Michael Elias, right, takes a break from gardening with family and friends. They resettled to Milan 13 years ago from Micronesia where rising sea levels threaten their homeland. (MPR photo/Dan Olson)

Milan, Minn. is growing. The tiny town in the western part of the state has seen a reversal of population decline thanks to more than 150 new residents. My former MPR colleague Amber Espinoza documented this trend a few years ago. Families from the South Pacific nation of Micronesia now call Milan home. In the 2000 Census, Milan’s population was 250 and shrinking. Now the popoulation has rebounded to more than 350.

Rising ocean levels coupled with a stagnant economy motivated Michael Elias and many others to move.  Why Milan?

The connection comes from a Milan resident who was a Peace Corps volunteer in Micronesia, stayed in touch, and told them they’d find jobs and good schools if they moved. Micronesia has a Compact of Free Association treaty with the United States so while the islanders aren’t U. S. citizens they can come and go as they like.

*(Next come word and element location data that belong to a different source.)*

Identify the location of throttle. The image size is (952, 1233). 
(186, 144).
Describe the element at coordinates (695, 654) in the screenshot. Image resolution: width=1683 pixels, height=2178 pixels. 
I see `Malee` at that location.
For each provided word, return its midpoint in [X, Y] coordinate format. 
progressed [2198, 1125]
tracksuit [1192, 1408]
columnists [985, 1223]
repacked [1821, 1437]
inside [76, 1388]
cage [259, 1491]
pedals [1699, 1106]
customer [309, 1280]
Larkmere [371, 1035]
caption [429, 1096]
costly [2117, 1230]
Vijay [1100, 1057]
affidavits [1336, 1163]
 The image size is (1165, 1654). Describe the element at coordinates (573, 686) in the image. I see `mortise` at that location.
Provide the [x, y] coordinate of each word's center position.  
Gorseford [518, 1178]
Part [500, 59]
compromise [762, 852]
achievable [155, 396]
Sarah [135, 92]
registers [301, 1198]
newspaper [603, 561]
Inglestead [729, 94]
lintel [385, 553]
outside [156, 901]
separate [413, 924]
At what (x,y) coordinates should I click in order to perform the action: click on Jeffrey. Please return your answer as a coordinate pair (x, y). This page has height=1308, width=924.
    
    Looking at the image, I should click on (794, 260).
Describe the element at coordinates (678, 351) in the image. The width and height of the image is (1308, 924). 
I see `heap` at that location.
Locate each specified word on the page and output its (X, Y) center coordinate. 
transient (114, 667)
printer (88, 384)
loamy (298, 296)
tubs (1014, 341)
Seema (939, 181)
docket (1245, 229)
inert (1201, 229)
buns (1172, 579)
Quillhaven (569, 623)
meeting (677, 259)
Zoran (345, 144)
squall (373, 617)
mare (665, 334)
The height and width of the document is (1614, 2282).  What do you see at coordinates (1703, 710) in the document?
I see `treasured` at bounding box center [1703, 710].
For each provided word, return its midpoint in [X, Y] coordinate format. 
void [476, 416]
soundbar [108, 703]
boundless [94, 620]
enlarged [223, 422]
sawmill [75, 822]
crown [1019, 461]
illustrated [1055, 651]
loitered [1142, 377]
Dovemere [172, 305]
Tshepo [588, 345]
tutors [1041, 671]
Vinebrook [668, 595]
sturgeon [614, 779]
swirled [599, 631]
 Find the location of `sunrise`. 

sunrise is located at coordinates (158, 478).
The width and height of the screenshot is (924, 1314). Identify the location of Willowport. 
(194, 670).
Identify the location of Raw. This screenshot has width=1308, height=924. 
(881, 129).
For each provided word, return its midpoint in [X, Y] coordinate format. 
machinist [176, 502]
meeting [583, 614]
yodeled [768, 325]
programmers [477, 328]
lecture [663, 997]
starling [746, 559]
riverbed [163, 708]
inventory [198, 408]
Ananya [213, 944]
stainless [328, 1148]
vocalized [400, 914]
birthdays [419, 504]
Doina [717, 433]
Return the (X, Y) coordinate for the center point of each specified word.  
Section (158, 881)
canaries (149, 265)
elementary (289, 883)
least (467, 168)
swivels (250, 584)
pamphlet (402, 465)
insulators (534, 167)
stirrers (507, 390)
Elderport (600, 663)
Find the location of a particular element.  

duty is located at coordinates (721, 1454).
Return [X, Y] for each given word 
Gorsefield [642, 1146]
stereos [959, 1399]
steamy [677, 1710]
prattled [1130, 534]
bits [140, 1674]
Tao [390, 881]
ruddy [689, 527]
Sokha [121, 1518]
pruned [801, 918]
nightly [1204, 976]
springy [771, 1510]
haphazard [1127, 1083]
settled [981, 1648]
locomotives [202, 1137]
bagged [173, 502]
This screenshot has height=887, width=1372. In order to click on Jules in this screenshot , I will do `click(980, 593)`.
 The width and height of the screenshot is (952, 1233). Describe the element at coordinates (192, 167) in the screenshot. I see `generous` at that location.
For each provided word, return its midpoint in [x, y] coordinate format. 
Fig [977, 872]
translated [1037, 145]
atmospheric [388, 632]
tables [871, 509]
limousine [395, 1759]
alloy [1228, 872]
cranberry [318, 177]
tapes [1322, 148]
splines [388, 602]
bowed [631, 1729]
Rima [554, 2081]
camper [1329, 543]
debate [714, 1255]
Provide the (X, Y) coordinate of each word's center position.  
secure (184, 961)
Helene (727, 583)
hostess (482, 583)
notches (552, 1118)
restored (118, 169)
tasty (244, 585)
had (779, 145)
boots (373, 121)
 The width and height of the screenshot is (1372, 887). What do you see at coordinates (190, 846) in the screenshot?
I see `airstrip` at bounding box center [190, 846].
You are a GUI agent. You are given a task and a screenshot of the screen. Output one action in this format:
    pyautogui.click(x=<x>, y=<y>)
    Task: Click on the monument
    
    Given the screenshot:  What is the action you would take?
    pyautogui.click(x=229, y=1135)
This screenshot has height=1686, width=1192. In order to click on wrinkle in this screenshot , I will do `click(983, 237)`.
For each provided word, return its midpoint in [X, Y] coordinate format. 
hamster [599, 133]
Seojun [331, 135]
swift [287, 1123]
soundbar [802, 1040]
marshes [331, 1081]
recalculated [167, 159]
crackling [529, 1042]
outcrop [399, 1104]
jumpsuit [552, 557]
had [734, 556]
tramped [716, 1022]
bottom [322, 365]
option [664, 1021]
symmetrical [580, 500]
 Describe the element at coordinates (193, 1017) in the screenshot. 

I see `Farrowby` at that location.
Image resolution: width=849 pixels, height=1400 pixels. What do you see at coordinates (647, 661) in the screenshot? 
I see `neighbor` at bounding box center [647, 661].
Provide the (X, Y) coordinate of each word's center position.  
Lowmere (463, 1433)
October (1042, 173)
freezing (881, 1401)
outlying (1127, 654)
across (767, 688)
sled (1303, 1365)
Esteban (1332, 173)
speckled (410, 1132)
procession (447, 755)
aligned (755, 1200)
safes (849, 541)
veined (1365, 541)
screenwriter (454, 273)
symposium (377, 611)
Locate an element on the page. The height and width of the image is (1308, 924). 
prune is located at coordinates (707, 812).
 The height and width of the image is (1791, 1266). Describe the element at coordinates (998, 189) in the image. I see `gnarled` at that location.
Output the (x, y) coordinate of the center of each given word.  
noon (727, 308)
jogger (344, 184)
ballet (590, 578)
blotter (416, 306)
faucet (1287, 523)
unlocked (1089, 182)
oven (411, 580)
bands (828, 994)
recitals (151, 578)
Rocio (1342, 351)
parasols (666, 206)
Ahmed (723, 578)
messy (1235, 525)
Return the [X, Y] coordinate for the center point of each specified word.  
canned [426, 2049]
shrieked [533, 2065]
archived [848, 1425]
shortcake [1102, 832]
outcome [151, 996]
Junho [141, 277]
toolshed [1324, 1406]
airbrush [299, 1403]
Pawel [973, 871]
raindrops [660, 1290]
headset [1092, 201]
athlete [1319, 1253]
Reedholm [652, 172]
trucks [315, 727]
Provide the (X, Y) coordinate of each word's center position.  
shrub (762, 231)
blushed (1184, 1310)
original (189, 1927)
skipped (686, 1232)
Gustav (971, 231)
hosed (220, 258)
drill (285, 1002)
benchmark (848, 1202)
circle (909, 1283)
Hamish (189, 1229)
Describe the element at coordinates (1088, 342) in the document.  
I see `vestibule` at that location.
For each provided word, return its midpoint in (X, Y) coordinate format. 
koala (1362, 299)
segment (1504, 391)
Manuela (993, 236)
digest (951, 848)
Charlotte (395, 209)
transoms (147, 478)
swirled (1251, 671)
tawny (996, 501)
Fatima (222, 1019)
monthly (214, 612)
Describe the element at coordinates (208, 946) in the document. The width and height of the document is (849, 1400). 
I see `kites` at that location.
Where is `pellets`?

I visited Milan to hear how things are going as part of MPR’s new E book, “Fighting For An American Countryside.”  You can hear my Minnesota Sounds and Voices report this afternoon on All Things Considered.

The decades’ long rural population decline in this country continues including the area around Milan.  However there has been a small but measurable increase in people in their 30s and 40s.  When asked in a survey the new residents say they like the slower pace, open space,  safety and good schools.

As in many rural communities, lots of people in Milan cobble together a living with many part time jobs. The picture that emerges from numbers supplied by the Minnesota Department of Employment and Economic Development shows part time work accounted for 38 percent of the job openings listed last year in the region that includes Milan.